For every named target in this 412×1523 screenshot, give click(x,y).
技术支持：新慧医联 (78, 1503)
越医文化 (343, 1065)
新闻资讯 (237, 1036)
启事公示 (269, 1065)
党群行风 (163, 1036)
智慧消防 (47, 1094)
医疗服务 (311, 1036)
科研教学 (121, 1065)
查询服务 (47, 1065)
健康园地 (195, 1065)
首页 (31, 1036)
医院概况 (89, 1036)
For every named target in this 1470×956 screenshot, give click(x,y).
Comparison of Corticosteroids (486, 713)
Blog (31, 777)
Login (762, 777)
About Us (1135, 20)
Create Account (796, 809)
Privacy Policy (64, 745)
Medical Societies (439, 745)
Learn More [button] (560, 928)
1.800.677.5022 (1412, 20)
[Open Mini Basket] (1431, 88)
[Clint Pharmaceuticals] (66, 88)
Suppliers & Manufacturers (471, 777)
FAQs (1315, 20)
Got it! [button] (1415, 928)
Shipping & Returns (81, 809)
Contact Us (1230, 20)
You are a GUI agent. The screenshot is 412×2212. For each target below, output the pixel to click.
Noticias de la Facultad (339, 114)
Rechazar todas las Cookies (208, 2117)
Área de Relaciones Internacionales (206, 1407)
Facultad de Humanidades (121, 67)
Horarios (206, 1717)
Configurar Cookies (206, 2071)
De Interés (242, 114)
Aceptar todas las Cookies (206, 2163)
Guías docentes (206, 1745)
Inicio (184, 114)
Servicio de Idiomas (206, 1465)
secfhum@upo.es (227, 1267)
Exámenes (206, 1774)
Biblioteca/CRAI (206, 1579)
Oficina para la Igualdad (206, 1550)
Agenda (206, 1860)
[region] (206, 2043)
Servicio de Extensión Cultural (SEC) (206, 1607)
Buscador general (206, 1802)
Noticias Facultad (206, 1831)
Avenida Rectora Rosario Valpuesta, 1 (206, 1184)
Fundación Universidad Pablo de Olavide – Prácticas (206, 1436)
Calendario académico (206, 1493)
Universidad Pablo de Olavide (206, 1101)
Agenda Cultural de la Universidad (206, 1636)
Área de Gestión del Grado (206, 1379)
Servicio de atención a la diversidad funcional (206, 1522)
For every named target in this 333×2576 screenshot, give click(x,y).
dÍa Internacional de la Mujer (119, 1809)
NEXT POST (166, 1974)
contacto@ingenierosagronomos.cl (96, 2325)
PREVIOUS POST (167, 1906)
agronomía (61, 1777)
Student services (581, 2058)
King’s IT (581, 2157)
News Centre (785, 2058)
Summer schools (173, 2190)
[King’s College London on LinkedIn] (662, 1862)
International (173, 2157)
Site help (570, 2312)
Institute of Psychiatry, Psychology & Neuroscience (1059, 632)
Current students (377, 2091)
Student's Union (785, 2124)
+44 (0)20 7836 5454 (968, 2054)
============
▶ **WORK REQUEST**: A complete, exact copy of the records is what is needed.

▶ **TASK ANSWER**:
For every named target in this 412×1523 screenshot, give click(x,y).
技术支持：新慧医联 (78, 1503)
越医文化 (343, 1065)
新闻资讯 (237, 1036)
启事公示 (269, 1065)
党群行风 (163, 1036)
智慧消防 (47, 1094)
医疗服务 (311, 1036)
科研教学 (121, 1065)
查询服务 (47, 1065)
健康园地 (195, 1065)
首页 (31, 1036)
医院概况 (89, 1036)
For every named target in this 1470×956 screenshot, give click(x,y).
Comparison of Corticosteroids (486, 713)
Blog (31, 777)
Login (762, 777)
About Us (1135, 20)
Create Account (796, 809)
Privacy Policy (64, 745)
Medical Societies (439, 745)
Learn More [button] (560, 928)
1.800.677.5022 (1412, 20)
[Open Mini Basket] (1431, 88)
[Clint Pharmaceuticals] (66, 88)
Suppliers & Manufacturers (471, 777)
FAQs (1315, 20)
Got it! [button] (1415, 928)
Shipping & Returns (81, 809)
Contact Us (1230, 20)
You are a GUI agent. The screenshot is 412×2212. For each target below, output the pixel to click.
Noticias de la Facultad (339, 114)
Rechazar todas las Cookies (208, 2117)
Área de Relaciones Internacionales (206, 1407)
Facultad de Humanidades (121, 67)
Horarios (206, 1717)
Configurar Cookies (206, 2071)
De Interés (242, 114)
Aceptar todas las Cookies (206, 2163)
Guías docentes (206, 1745)
Inicio (184, 114)
Servicio de Idiomas (206, 1465)
secfhum@upo.es (227, 1267)
Exámenes (206, 1774)
Biblioteca/CRAI (206, 1579)
Oficina para la Igualdad (206, 1550)
Agenda (206, 1860)
[region] (206, 2043)
Servicio de Extensión Cultural (SEC) (206, 1607)
Buscador general (206, 1802)
Noticias Facultad (206, 1831)
Avenida Rectora Rosario Valpuesta, 1 (206, 1184)
Fundación Universidad Pablo de Olavide – Prácticas (206, 1436)
Calendario académico (206, 1493)
Universidad Pablo de Olavide (206, 1101)
Agenda Cultural de la Universidad (206, 1636)
Área de Gestión del Grado (206, 1379)
Servicio de atención a la diversidad funcional (206, 1522)
For every named target in this 333×2576 screenshot, give click(x,y).
dÍa Internacional de la Mujer (119, 1809)
NEXT POST (166, 1974)
contacto@ingenierosagronomos.cl (96, 2325)
PREVIOUS POST (167, 1906)
agronomía (61, 1777)
Student services (581, 2058)
King’s IT (581, 2157)
News Centre (785, 2058)
Summer schools (173, 2190)
[King’s College London on LinkedIn] (662, 1862)
International (173, 2157)
Site help (570, 2312)
Institute of Psychiatry, Psychology & Neuroscience (1059, 632)
Current students (377, 2091)
Student's Union (785, 2124)
+44 (0)20 7836 5454 (968, 2054)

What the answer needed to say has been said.